Networking is the Name of The Game

Pinterest British Library Spiders Web

The first network steering group meeting took place a couple of weeks ago, and in the past week more networking has taken place.  I’ve already blogged about Monday’s highly satisfactory meeting with retired University of Aberdeen music librarian Richard Turbet, in Norfolk.

Back in Glasgow, on Friday I attended a collaborators’ meeting for another new network, this time at the University of Glasgow: the Royal Society of Edinburgh-funded Romantic National Song Network.  It is spearheaded by Principal Investigator Professor Kirsteen McCue and Postdoctoral Research Assistant Dr Brianna Robertson-Kirkland.  My own doctoral research was about late 18th and 19th century Scottish song-collecting; I had examined collections both with and without accompaniments.  The new network focuses largely on collections with accompaniments, and certainly – like my own research – on collections with music, aka, “songs with their airs”.

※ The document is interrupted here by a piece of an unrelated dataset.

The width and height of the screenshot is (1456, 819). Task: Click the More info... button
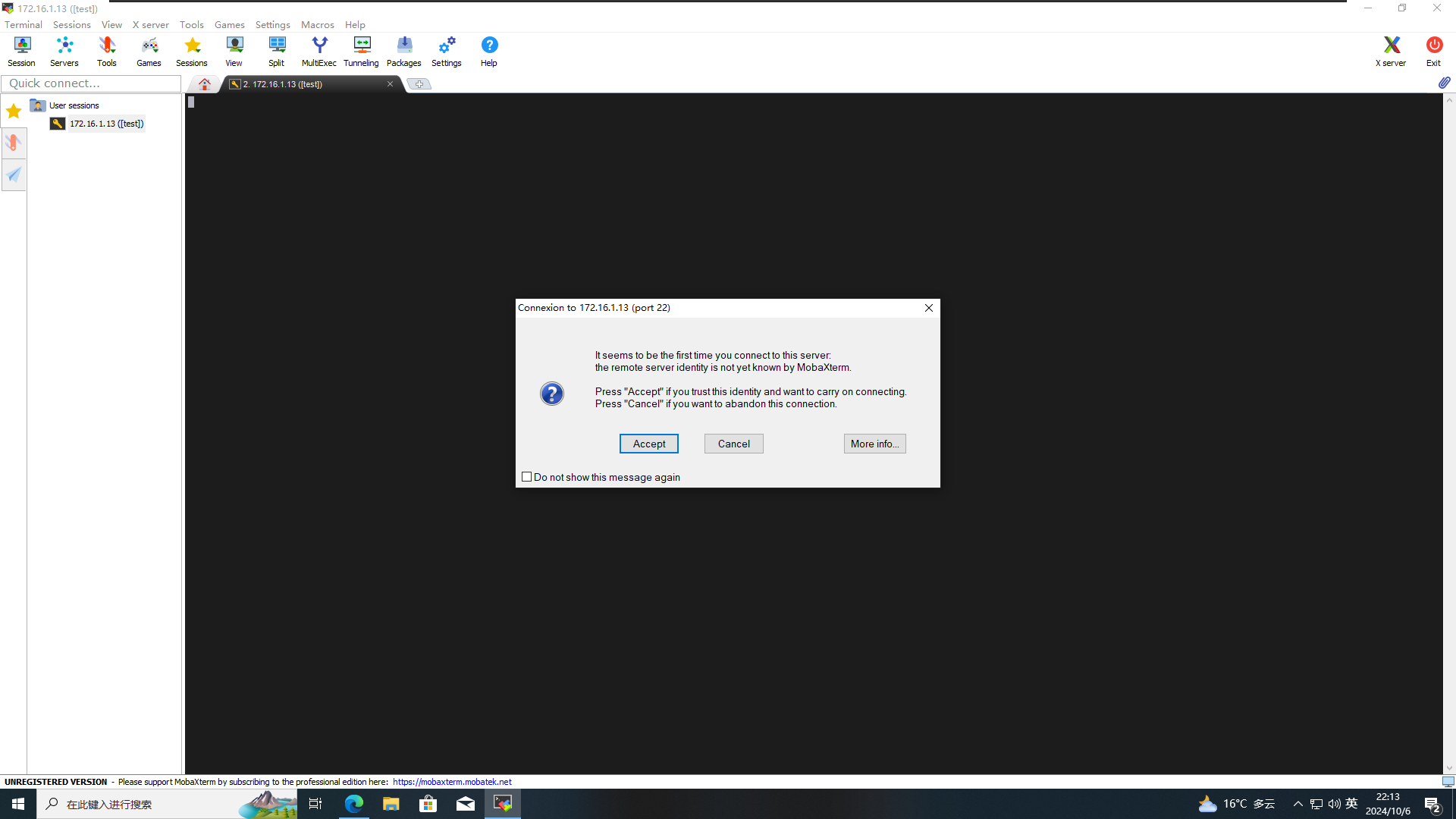point(874,444)
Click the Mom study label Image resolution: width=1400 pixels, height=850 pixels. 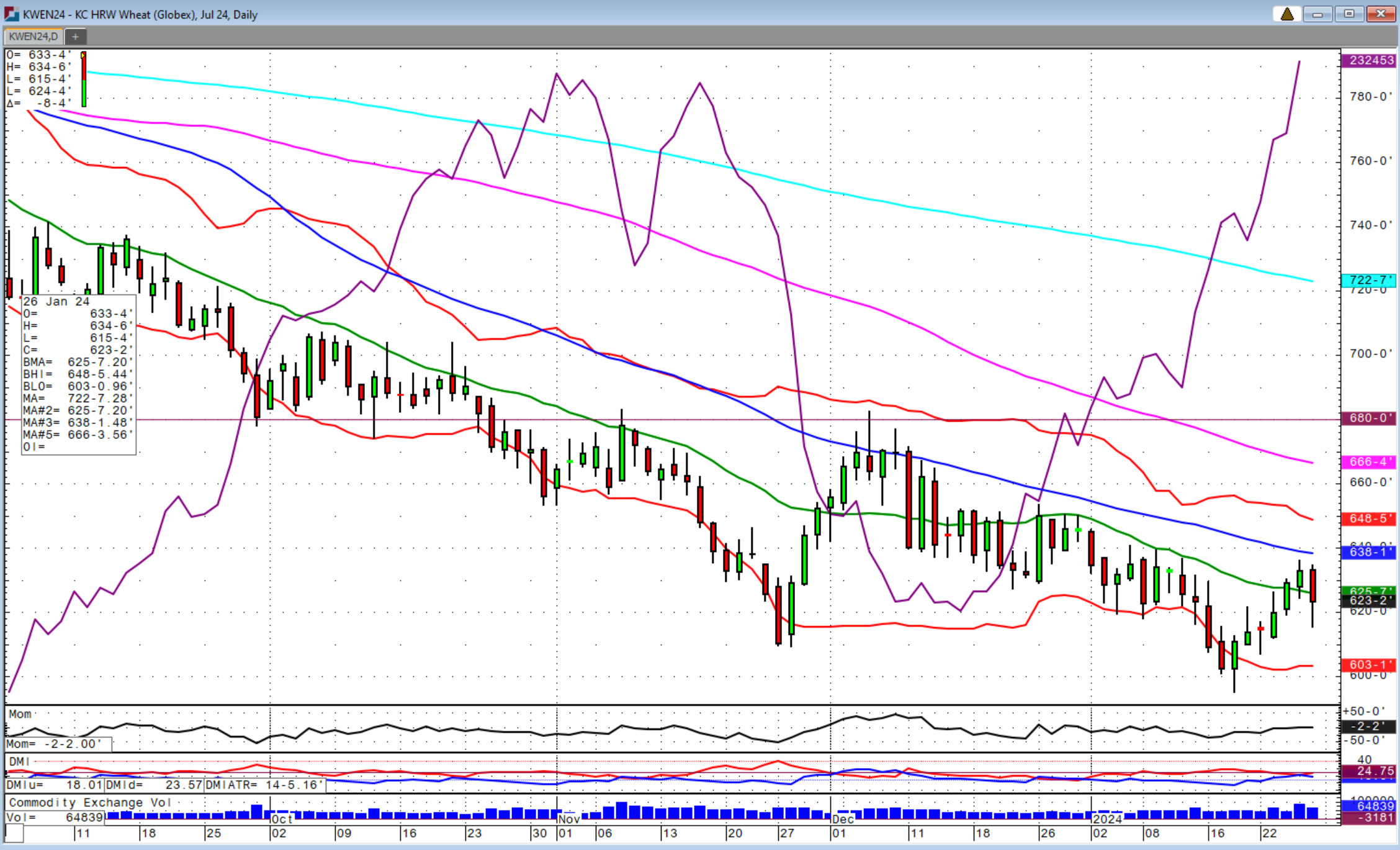[x=20, y=714]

Although the focus of my research has changed slightly since my PhD, I can see that the work I did on the borrowing of “national song” collections from St Andrews University library could be pertinent in the context of the RNSN.  I am also enthusiastic about the possibility of revisiting some of my favourite nineteenth century Scottish song collections!

Mrs Bertram’s Music Borrowing: Reading Between the Lines

Moving on to another research network, I recently wrote a blogpost for the EAERN (Eighteenth-century Arts Education Research Network) .  “Mrs Bertram’s Music Borrowing” occupied quite a few evening hours when I stumbled across a reference to her in my perusal of the early nineteenth-century St Andrews University borrowing records, and I was very pleased to have the opportunity to write it up in to a coherent piece for EAERN.  Yes, I’ve stretched a point – we’re talking about the long eighteenth-century here!  Nonetheless, I think it will demonstrate the value of interrogating archival records in minute detail.  After my many years spent cataloguing music materials for the Whittaker Library, my endurance levels for dealing with repetitive detail are exceptionally high!  It’s very rewarding when hours of capturing data can be turned into a human story about someone who lived, breathed and – most importantly – borrowed music from the library!  Do visit the EAERN website.

And lastly – some more networking news about the Claimed From Stationers’ Hall network.  We now have a Facebook page:- https://www.facebook.com/ClaimedStatHall/ – and I’ve also set up a Jiscmail list, so at some stage this week I’ll be sharing details with people whom I think might be interested in joining in the discussion about this fascinating, but often overlooked body of music.